Publicly traded health insurance companies in the United States have shown commendable financial performance in the post-pandemic era, with a 9% increase in net income to $40 billion in 2022, despite healthcare utilisation surpassing pre-pandemic levels, according to a recent report by AM Best.
AM Best’s report highlights that improved pre-tax and net earnings were driven by the acquisition of government business and health care service ventures.
However, the operating environment in the healthcare industry continues to evolve, presenting new challenges for insurers.
One of the primary pressures felt by health care providers is the shortage of staff and increased costs, which are being passed on to insurers whenever possible.
As a result of shifting utilisation patterns, insurers are witnessing a rise in both the frequency and cost of outpatient care.
AM Best anticipates that the unevenness in utilisation patterns will eventually level off. However, there remains an underlying concern about a potential increase in morbidity driven by missed preventive screenings or other care delays resulting from the COVID-19 pandemic.
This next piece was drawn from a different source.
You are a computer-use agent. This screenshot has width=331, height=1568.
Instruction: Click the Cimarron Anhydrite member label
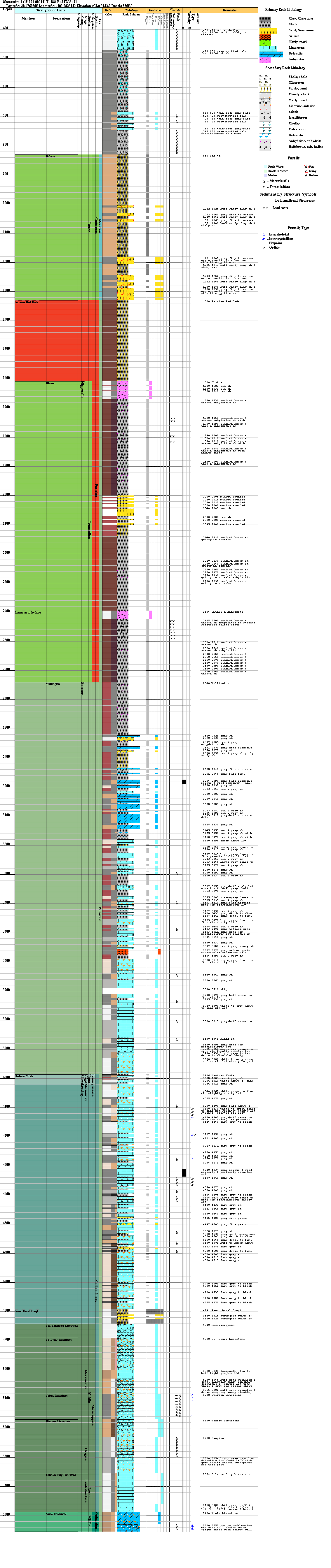click(x=27, y=612)
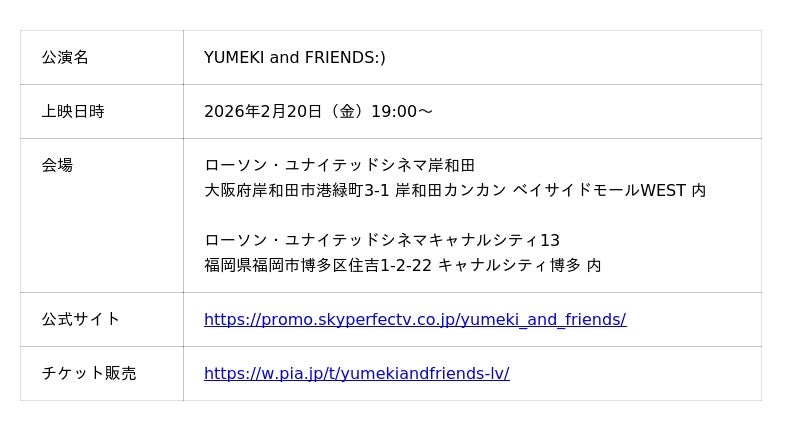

The report emphasises that the companies analysed in the study have a robust presence in government program markets, which contributed to strong premium growth and bolstered revenues.
Medicaid carriers particularly benefited from postponed eligibility redistributions during the pandemic. As the redeterminations resume in the second quarter of 2023, Medicaid premiums are expected to decrease while boosting individual commercial business, as some individuals transition from Medicaid to individual ACA products.
In recent years, the health insurance industry has witnessed significant increases in fee income, driven by acquisitions and growth in other non-regulated health businesses.
Fee income experienced a year-over-year growth of 11% in 2022, reaching $244 billion. Notably, in 2019, fee income surged by 155% following The Cigna Group’s acquisition of pharmacy benefit manager Express Scripts.
AM Best projects that merger and acquisition activities within the sector will continue to focus on non-insurance operations and vertical integration.
Shareholders’ equity for publicly traded health companies experienced a 6% decline to $240 billion in 2022, primarily attributed to unrealised losses on investments.
“Benefiting from a shorter liability profile, health insurers should see a more favourable impact in the near to medium term, as the proceeds from these bonds can be reinvested at the current higher rates, leading to a bump in overall portfolio investment income,” said Helen Andersen, industry analyst, AM Best.